Rehabilitation of Offenders Committee Chairman Paul Farquharson said yesterday that the committee is working “expeditiously” to review applications of first time, young offenders who are seeking to clear their criminal records.
Farquharson said the group is reviewing applications as well as a backlog of applications that was given to them by Minister of National Security Marvin Dames.
The committee’s function is to review applications of first time and young offenders, who are defined as individuals under the age of 21 at the date of conviction.
The committee will hear applications to all offenses excluding manslaughter, murder, treason, armed robbery, rape and kidnapping.
It can expunge records for offenders convicted of possession of dangerous drugs with intent to supply if the offender was found with a quantity of less than 10 pounds of Indian hemp, two pounds of cocaine or 20 grams of opium morphine and its salts including heroin.
On Sunday, Prime Minister Dr. Hubert Minnis said he supports “expunging the records of Bahamians convicted of possession of small amounts of marijuana”.
When contacted yesterday, Farquharson said, “I think the prime minister is right, in my humble opinion, that persons who have been incarcerated or arrested and have a record for minor amounts of marijuana, those records should be expunged.
“I am in total agreement of that.”
He added, “We hope to deal with [the applications] expeditiously, for some of these matters have been around for 30, 40 years.”
Farquharson, a former commissioner of police, said while the committee has received applications across the board for all types of offenses, the majority of applications have been for “minor matters connected with marijuana”.
“Those applications will be dealt with expeditiously by the committee,” he said.

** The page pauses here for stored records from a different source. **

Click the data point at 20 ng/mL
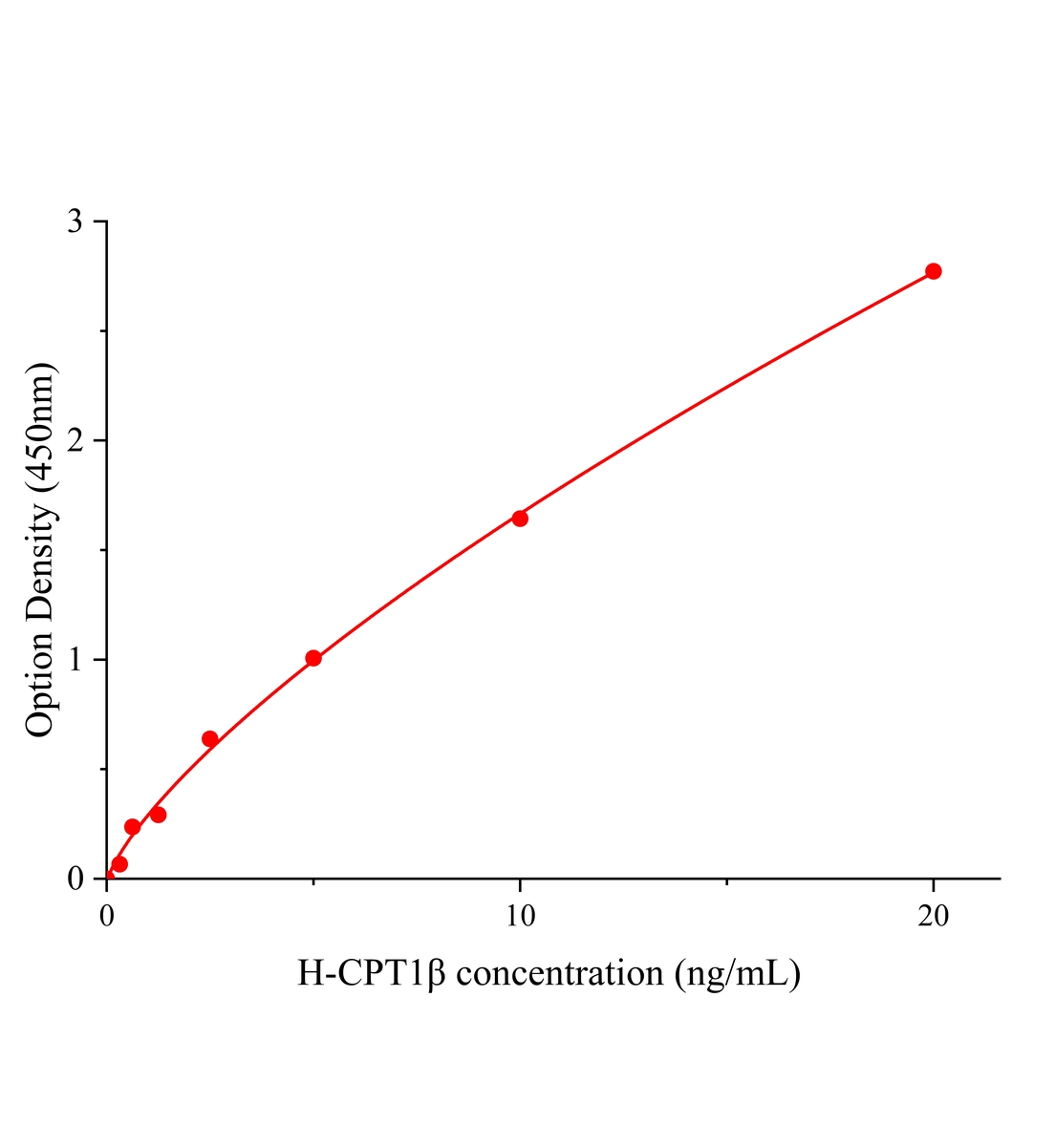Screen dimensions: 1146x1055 pos(934,271)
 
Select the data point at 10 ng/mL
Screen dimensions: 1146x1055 pos(520,519)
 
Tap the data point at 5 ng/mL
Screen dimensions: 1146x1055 pos(313,658)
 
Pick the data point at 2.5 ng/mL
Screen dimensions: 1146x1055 pos(210,738)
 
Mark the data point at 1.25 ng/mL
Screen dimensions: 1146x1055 pos(159,815)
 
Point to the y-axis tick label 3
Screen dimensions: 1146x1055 pos(75,222)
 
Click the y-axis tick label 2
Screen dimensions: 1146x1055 pos(75,440)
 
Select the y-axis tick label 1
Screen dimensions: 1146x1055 pos(75,660)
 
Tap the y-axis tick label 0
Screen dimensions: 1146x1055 pos(75,879)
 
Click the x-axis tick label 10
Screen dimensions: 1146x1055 pos(520,916)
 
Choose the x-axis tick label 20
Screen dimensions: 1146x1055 pos(934,916)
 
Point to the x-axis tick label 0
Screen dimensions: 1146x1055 pos(107,916)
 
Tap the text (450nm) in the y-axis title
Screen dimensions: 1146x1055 pos(40,427)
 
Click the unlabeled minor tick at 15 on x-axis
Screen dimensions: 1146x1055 pos(727,881)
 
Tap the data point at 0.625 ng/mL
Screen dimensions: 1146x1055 pos(133,827)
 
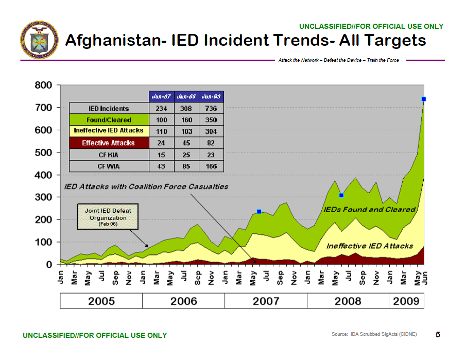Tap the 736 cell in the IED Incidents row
211,108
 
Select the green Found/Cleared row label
109,119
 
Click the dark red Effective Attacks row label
109,143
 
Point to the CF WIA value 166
211,166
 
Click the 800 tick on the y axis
43,85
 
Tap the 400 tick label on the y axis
43,175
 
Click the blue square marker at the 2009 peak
424,99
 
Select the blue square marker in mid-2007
259,212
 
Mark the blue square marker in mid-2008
341,195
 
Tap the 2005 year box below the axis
101,301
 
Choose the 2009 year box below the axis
406,301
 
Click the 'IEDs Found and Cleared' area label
369,210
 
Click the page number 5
438,335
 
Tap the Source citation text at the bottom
374,335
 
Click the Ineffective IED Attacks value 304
211,131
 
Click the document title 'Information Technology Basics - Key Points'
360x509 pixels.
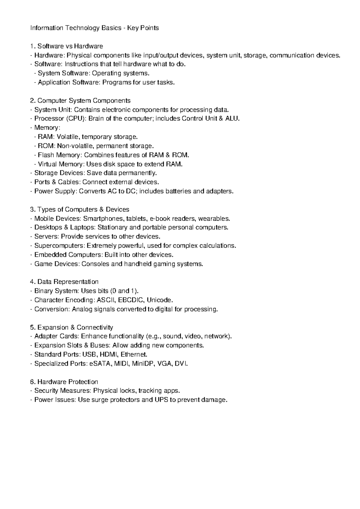(x=94, y=28)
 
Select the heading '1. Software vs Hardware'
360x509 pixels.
(x=67, y=46)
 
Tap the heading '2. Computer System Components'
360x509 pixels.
(x=80, y=100)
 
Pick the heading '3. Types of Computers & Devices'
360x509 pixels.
(x=80, y=210)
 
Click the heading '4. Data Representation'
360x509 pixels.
(x=64, y=282)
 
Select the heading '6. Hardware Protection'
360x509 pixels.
(x=64, y=382)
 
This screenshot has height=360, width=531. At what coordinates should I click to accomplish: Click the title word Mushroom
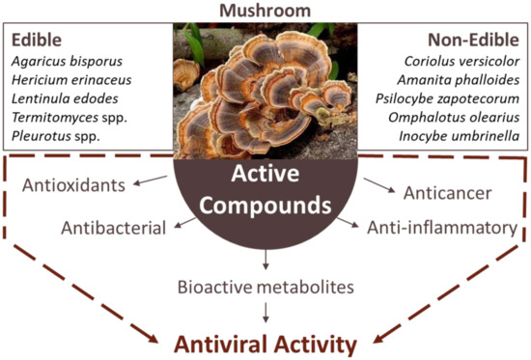[x=265, y=10]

“There are three reports that we have to get before those matters are expunged.
“One from the prison; one from the police and one from social services.
“We will deal with them on receipt of those reports. We compile the applications and we send them out for reports and then we deal with them and make a recommendation to the minister.

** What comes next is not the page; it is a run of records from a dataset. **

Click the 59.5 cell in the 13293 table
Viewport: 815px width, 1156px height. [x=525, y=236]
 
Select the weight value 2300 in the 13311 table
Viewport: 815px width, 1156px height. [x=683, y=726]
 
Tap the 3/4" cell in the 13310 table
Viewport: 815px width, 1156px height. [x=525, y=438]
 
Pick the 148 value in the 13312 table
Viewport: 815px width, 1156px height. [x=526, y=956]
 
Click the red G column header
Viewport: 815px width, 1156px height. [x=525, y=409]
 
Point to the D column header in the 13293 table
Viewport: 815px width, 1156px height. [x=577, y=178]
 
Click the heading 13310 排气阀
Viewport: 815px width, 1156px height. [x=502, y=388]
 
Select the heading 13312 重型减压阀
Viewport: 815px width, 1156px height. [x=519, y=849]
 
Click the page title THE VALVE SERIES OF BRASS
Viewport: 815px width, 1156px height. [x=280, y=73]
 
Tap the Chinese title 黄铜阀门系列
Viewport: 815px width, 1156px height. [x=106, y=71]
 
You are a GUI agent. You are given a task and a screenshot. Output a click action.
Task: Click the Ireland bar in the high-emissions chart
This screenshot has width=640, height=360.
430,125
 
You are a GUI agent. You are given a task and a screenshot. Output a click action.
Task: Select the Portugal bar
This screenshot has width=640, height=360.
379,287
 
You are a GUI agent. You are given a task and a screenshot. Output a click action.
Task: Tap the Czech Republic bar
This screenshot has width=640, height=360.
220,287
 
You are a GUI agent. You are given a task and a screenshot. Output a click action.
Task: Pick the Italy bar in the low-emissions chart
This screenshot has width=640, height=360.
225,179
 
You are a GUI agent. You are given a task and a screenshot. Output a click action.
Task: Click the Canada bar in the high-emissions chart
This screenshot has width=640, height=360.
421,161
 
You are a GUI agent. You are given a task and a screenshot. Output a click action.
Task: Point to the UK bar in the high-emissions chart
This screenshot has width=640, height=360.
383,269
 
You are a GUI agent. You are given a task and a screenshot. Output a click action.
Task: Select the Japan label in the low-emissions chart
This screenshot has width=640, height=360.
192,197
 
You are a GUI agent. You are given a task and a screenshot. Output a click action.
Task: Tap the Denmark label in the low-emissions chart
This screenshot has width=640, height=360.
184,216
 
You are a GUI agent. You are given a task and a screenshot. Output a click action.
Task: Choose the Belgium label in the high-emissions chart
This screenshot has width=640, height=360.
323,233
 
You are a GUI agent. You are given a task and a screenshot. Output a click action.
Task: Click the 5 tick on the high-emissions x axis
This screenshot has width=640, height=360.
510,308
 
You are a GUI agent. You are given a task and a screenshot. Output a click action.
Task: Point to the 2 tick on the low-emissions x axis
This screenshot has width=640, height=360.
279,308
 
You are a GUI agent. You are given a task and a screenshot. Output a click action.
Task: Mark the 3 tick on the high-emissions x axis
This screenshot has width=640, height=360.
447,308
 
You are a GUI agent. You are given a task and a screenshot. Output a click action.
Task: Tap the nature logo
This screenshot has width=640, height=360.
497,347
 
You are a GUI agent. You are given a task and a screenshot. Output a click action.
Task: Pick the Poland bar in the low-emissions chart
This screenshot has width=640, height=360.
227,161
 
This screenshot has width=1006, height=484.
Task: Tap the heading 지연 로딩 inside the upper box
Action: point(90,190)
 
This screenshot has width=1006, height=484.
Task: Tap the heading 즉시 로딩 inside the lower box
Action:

“The minister can either approve them or reject them, under the law.”
The committee was approved by Cabinet this year and was set to commence work in September.
“Well, from where I sit, I think it was about three or four days after the committee [was established], I had a number of persons who personally called me,” Farquharson said.
“I don’t know how they got my number but they did, and most of those persons who called me were charged for [m]inor matters connected with marijuana.
“But remember now, this amendment act deals with all offenses – first time offenses and young people. That is what the law says and that is the guideline for the committee.”
When asked how many applications were in the backlog, Farquharson could not give an amount.
The Rehabilitation of Offenders (Amendment) Act, 2015 was gazetted on November 24, 2015. According to the legislation, after five years, first time offenders and young offenders are able to apply for the removal of their criminal records.
The Bahamas National Commission on Marijuana is expected to submit its preliminary report to the government at the end of the month.
Co-Chair Quinn McCartney has suggested that the commission will likely follow the lead of other Caribbean countries on the issue of decriminalizing marijuana, noting that there won’t be “any great surprises”.